L'interlocuteur de Zézé est un certain "Théo", l'auteur des virements frauduleux opérés depuis le système de la Versus Bank, en Côte d'Ivoire. A ce message, "Zé" -comme l'appellent les intimes - répond : "Le gars il a dit que l'argent sera disponible. Moi j'ai besoin de 20 millions. Tout l'argent est là-bas. 750 sur le premier gars et 750 sur le deuxième". Le premier "gars" est Meissa Ndiaye Sène, directeur général d'Egims Sa et le deuxième, son associé Abdou Aziz Gning. Pour "Zé", il est impératif que l'opération se déroule normalement et pour cause : quelques heures auparavant, "Théo" l'avait contacté dans le cadre de la préparation d'un autre gros coup. "Est-ce vous pouvez trouver des cartes american express ou bien des cartes de crédit canadienne? On peut charger deux millions d'euros", lui écrit-il. "Zé" transfère le message à certain "Oumar", établi à l'étranger. Et c'est ce dernier qui répond : "Carte american oui mais pas carte express…Je viens de finir une réunion avec les banquiers et ils ont des jeunes syriens qui sont aux Usa et qui font aussi des virements hackers".

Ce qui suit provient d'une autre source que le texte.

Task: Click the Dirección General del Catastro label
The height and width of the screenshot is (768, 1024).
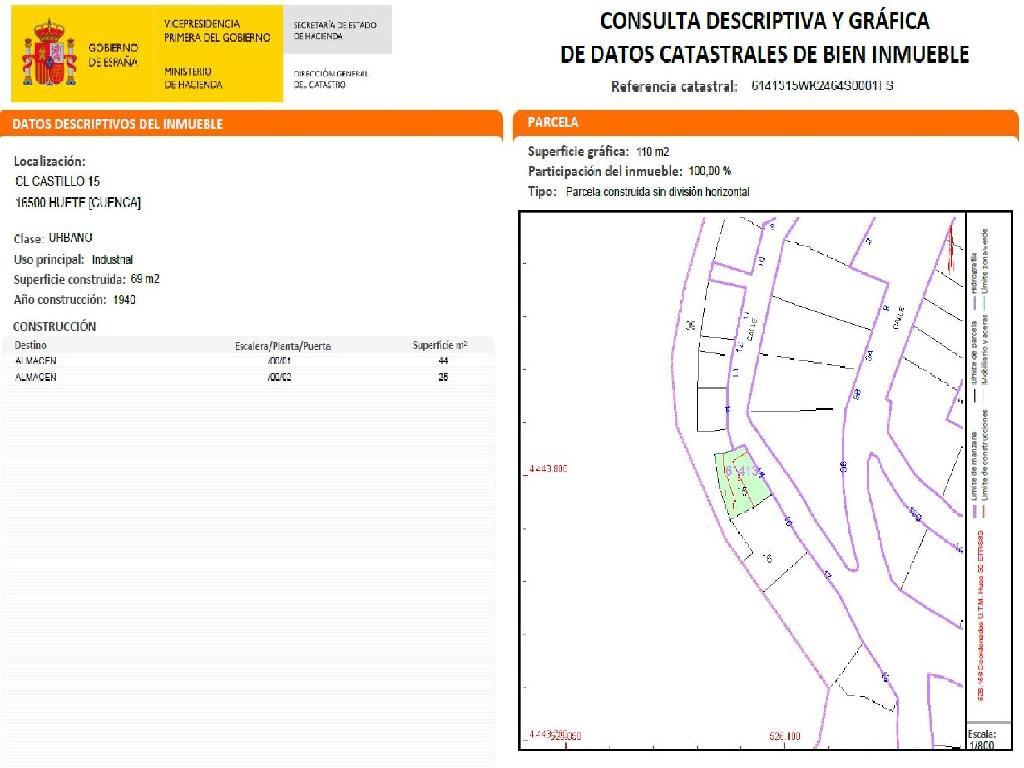Action: pos(331,79)
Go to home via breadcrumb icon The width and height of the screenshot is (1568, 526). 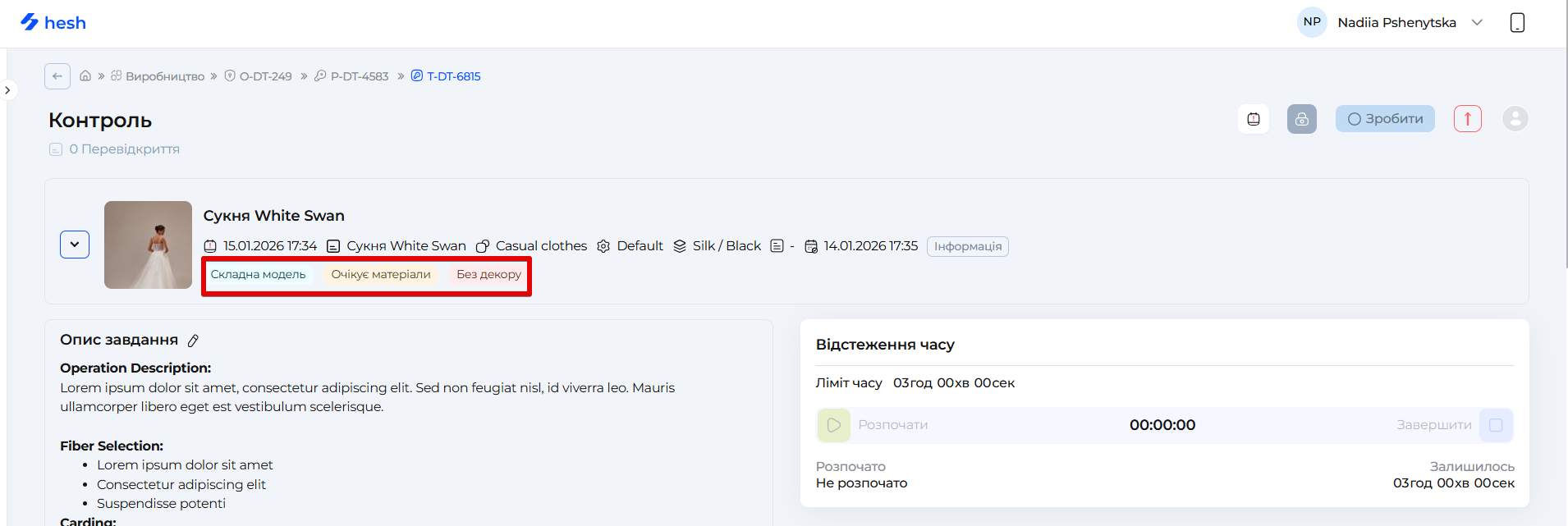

Je viens de finir une réunion avec les banquiers et ils ont des jeunes syriens qui sont aux États-Unis et qui font aussi des virements hackers"
Interpellé à la suite d'un souricière, à hauteur du magasin Auchan sis sur la Vdn, "Zé" a eu du mal à justifier ce curieux message extrait de son Samsung dernière génération : "Je l'ai reçu mais je n'y ai pas donné de suite", dit-il aux policiers, complètement confus. Zézé Flubert Kore ou Ange Isaac Korez, qui dispose de la nationalité ivoirienne et française, est, sur le papier, un chef d'entreprise modèle. Il se dit patron de trois sociétés en France, à Bissau et en Suisse sous les enseignes Gms, Power xl investment et Murex Sa. La première s'activerait dans la recherche de fonds pour de grands projets étatiques; la deuxième serait mise sur pied à la demande de Bissau pour la recherche de financements relatifs à la culture de noix d'acajou et la troisième serait spécialisée dans les finances. D'ailleurs, "Zé" soutient qu'il vient régulièrement au Sénégal, depuis 2018, dans le cadre des financements de projets agro-pastoraux dans la région de Matam mais aussi dans le cadre d'un projet d'électrification de 14 villages.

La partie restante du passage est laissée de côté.